This is an automated email from the ASF dual-hosted git repository.
gengliangwang pushed a commit to branch branch-4.x
in repository https://gitbox.apache.org/repos/asf/spark.git
The following commit(s) were added to refs/heads/branch-4.x by this push:
new 212d7b80219a [SPARK-57168][SQL] Simplify GetTimestamp codegen under
ANSI mode
212d7b80219a is described below
commit 212d7b80219a28a21b1e78b0ea310101d337b0c2
Author: Gengliang Wang <[email protected]>
AuthorDate: Sun May 31 19:08:47 2026 -0700
[SPARK-57168][SQL] Simplify GetTimestamp codegen under ANSI mode
### What changes were proposed in this pull request?
Add `DateTimeExpressionUtils.parseToTimestampExact(TimestampFormatter
formatter, String input, long downScaleFactor, boolean forTimestampNTZ, String
suggestedFuncOnFail)` and route the ANSI (`failOnError = true`) eval and
codegen paths of `ToTimestamp` (the base of `GetTimestamp` / `to_timestamp`,
`unix_timestamp`, etc.) through it. The helper parses via
`parseWithoutTimeZone` (TIMESTAMP_NTZ, no down-scaling) or `parse` + `/
downScaleFactor`, and translates a `DateTimeException` (whic [...]
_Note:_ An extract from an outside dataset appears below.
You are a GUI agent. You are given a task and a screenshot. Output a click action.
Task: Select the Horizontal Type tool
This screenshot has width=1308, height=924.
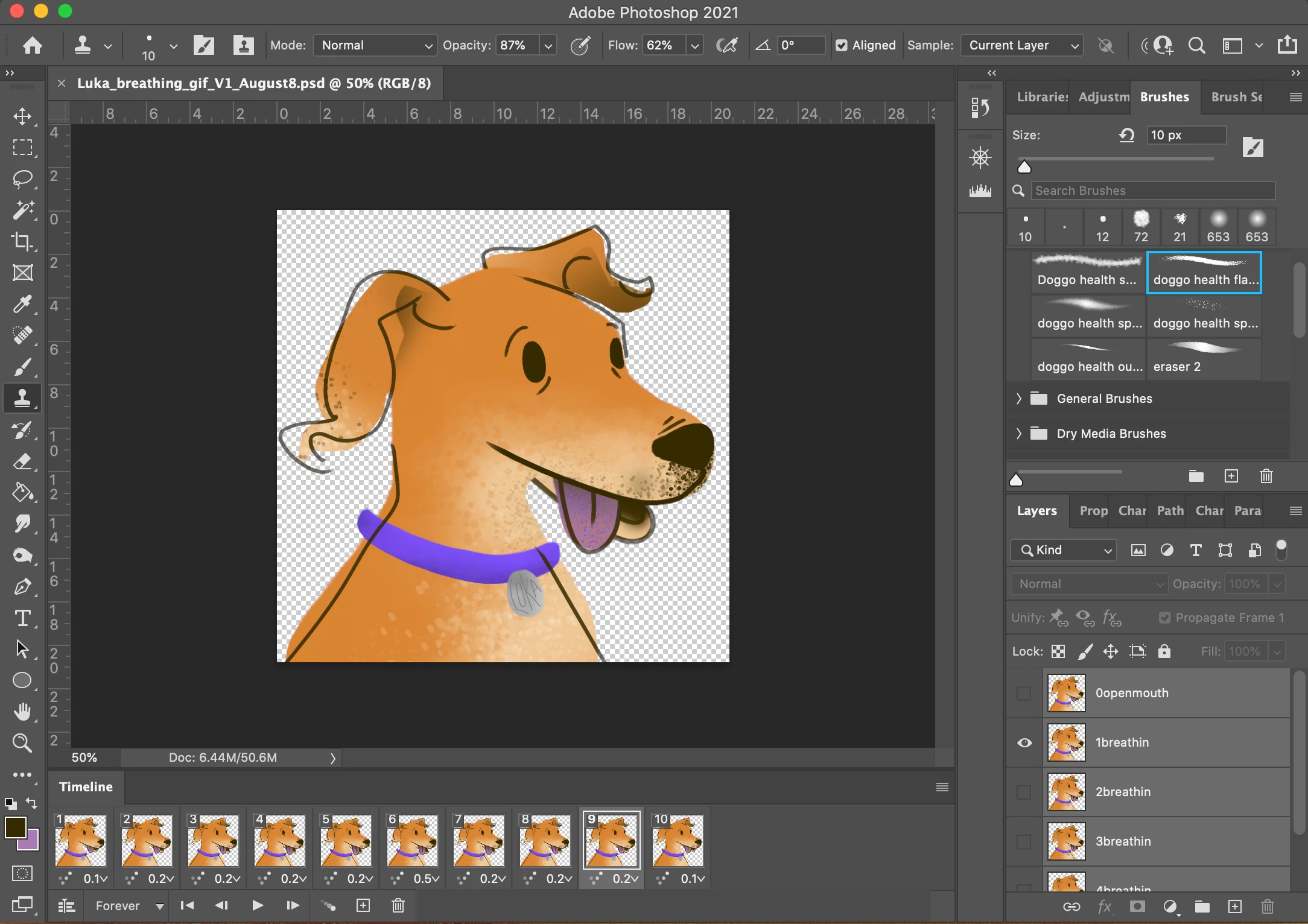(x=23, y=618)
`ToTimestamp.doGenCode` previously emitted the same 5-line `try { parse }
catch (DateTimeException) catch (ParseException)` block at both string call
sites (the cached-formatter path and the per-row-formatter path). A local
`parseTimestampCode` now dispatches on `failOnError`: the ANSI branch emits a
single `parseToTimestampExact(...)` call, while the non-ANSI branch keeps the
inline `try/catch -> isNull` form (the same shape used by the already-merged
`MakeDate` / `MakeInterval` clea [...]
### Why are the changes needed?
Part of SPARK-56908 (umbrella). Collapsing the duplicated inline try/catch
to a single helper call shrinks the generated Java for the common
`to_timestamp` / `unix_timestamp` family, helping with the JVM 64KB method /
constant-pool limits, Janino compile time, and JIT work.
### Does this PR introduce _any_ user-facing change?
No. The compiled behavior is identical; only the emitted Java source text
changes.
### How was this patch tested?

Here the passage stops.